**CHALLENGE 1**
Answer these questions about the PostgreSQL menu query excerpt:
(a) On which PostgreSQL version is there no real alternative outside of trigger-maintained materialized views?
(b) What is the name of the function being created?
(c) Which table is joined under the alias ma?

**EXCERPTED PASSAGE**
This query performs adequately for users with lots of permissions but it doesn't do so well when a user has few permissions.  Even on decent hardware the query may take several seconds to run if the user only has access to items within one menu section.  In many cases this isn't acceptable performance but on PostgreSQL 8.3 we don't have a real alternative outside of trigger-maintained materialized views.  For PostgreSQL 8.4, however, we can do this:

CREATE OR REPLACE FUNCTION menu_generate() RETURNS SETOF menu_item AS
$$
DECLARE
        item menu_item;
        arg menu_attribute%ROWTYPE;
BEGIN
        FOR item IN
               WITH RECURSIVE tree (path, id, parent, level, positions)
                               AS (select id::text as path, id, parent,
                                           0 as level, position::text
                                      FROM menu_node where parent is null
                                     UNION
                                    select path || ',' || n.id::text, n.id,
                                           n.parent,
                                           t.level + 1,
                                           t.positions || ',' || n.position
                                      FROM menu_node n
                                      JOIN tree t ON t.id = n.parent)
                SELECT n.position, n.id, c.level, n.label, c.path, n.parent,
                       to_args(array[ma.attribute, ma.value])
                FROM tree c
                JOIN menu_node n USING(id)
                JOIN menu_attribute ma ON (n.id = ma.node_id)
               WHERE n.id IN (select node_id
                                FROM menu_acl acl
                          LEFT JOIN pg_roles pr on pr.rolname = acl.role_name
                               WHERE CASE WHEN role_name
                                                           ilike 'public'
                                                      THEN true
                                                      WHEN rolname IS NULL
                                                      THEN FALSE
                                                      ELSE pg_has_role(rolname,
                                                                       'USAGE')

Records of locating words and elements
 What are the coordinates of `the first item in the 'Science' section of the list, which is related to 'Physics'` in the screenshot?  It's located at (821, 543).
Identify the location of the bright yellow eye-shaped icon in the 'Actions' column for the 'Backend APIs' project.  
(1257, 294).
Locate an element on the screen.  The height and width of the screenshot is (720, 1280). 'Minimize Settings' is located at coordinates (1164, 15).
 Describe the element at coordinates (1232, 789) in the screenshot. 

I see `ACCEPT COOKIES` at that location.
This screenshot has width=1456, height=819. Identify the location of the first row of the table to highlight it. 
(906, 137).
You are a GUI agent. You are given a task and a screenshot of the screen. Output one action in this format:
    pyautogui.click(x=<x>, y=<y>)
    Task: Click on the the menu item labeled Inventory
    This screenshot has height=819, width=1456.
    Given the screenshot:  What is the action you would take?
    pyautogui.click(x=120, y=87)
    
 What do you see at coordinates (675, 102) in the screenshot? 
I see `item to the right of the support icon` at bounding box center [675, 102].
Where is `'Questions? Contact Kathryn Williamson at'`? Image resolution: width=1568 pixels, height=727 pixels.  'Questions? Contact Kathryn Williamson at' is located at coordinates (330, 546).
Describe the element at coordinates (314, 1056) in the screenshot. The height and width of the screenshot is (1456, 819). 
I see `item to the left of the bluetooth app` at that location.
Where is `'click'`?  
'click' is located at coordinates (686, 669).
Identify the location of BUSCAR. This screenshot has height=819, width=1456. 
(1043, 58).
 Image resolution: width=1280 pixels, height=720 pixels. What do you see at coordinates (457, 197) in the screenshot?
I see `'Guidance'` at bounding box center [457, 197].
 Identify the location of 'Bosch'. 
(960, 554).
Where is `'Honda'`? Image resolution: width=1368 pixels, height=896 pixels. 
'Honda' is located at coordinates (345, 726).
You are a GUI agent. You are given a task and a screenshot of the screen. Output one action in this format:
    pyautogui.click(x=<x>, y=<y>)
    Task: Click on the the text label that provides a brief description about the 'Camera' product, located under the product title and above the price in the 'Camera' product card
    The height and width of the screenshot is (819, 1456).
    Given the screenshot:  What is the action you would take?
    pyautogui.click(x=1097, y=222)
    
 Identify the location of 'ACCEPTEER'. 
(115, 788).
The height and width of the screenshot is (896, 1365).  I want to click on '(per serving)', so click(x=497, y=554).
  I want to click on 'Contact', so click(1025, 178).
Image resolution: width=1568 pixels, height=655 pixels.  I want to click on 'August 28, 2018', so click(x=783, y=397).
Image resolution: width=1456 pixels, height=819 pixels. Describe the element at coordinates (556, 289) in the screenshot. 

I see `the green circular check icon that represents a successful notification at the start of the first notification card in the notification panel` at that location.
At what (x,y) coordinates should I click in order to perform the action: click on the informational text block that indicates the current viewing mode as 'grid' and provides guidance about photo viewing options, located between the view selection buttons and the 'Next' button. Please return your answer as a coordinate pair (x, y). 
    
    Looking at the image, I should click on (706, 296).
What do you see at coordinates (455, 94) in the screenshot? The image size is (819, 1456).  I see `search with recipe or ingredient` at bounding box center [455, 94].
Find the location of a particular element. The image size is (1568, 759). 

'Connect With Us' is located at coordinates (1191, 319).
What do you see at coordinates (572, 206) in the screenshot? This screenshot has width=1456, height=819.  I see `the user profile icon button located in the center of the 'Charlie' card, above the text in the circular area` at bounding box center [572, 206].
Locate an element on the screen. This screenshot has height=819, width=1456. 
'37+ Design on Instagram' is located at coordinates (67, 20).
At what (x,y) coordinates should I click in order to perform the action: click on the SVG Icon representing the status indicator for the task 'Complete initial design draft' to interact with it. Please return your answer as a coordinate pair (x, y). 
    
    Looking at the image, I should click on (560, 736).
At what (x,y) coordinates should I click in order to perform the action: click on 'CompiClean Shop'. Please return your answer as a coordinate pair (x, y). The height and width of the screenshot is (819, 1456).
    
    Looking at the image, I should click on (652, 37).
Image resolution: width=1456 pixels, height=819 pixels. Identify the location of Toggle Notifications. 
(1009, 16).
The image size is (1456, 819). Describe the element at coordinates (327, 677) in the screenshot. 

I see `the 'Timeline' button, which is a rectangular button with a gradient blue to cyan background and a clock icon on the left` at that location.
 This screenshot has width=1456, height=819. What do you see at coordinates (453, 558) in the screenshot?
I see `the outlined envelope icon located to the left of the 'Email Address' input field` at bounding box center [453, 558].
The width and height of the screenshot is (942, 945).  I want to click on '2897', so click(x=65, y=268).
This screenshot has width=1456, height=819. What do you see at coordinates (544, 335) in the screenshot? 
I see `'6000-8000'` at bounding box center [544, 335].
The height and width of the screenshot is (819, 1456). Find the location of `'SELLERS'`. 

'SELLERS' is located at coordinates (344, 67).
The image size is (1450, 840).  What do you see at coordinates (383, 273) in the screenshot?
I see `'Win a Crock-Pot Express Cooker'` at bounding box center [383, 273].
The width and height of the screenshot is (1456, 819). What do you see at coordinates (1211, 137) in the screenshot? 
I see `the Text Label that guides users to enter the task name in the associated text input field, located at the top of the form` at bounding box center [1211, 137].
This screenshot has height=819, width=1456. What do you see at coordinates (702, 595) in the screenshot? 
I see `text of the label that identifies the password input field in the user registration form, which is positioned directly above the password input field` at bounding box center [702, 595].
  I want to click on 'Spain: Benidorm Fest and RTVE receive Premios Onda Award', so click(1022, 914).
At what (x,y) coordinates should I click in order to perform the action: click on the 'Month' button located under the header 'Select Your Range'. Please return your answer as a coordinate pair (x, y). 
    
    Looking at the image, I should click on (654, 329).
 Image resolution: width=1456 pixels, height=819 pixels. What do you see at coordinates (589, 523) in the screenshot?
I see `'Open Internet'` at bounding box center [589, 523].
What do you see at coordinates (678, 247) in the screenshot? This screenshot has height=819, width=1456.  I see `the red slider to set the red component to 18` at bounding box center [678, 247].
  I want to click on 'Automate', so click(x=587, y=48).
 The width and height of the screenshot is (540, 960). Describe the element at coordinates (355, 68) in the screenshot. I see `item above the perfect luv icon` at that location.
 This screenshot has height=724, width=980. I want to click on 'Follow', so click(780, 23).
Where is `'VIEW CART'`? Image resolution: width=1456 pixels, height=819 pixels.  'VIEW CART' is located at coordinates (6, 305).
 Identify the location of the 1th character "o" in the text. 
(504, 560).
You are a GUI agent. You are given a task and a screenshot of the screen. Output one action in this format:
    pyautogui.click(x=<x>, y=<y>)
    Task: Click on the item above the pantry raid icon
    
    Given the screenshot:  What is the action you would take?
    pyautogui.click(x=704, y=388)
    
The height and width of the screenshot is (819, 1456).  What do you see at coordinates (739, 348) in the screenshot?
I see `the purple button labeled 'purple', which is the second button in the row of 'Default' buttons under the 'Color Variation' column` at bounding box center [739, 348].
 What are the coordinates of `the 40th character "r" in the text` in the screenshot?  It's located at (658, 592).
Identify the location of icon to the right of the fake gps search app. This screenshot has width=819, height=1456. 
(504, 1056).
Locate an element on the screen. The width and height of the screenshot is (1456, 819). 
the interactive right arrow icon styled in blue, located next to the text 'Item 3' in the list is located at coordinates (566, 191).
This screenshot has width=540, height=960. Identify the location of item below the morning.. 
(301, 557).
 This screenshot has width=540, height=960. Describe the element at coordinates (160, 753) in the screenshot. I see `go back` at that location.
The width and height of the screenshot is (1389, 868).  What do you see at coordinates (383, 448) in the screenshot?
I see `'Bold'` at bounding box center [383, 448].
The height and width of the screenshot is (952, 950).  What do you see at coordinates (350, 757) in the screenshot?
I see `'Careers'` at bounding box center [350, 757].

**CHALLENGE 2**
Convert the records from the line with "Identify the location of 'ACCEPTEER'." up to and including the line with "coordinates (1191, 319)." into a JSON list of strings, one string per line, leaving out blank lines.

**COMPLETE OUTPUT 1**
(a) PostgreSQL 8.3
(b) menu_generate
(c) menu_attribute

**COMPLETE OUTPUT 2**
[
  " Identify the location of 'ACCEPTEER'. ",
  "(115, 788).",
  "The height and width of the screenshot is (896, 1365).  I want to click on '(per serving)', so click(x=497, y=554).",
  "  I want to click on 'Contact', so click(1025, 178).",
  "Image resolution: width=1568 pixels, height=655 pixels.  I want to click on 'August 28, 2018', so click(x=783, y=397).",
  "Image resolution: width=1456 pixels, height=819 pixels. Describe the element at coordinates (556, 289) in the screenshot. ",
  "I see `the green circular check icon that represents a successful notification at the start of the first notification card in the notification panel` at that location.",
  "At what (x,y) coordinates should I click in order to perform the action: click on the informational text block that indicates the current viewing mode as 'grid' and provides guidance about photo viewing options, located between the view selection buttons and the 'Next' button. Please return your answer as a coordinate pair (x, y). ",
  "    Looking at the image, I should click on (706, 296).",
  "What do you see at coordinates (455, 94) in the screenshot? The image size is (819, 1456).  I see `search with recipe or ingredient` at bounding box center [455, 94].",
  "Find the location of a particular element. The image size is (1568, 759). ",
  "'Connect With Us' is located at coordinates (1191, 319)."
]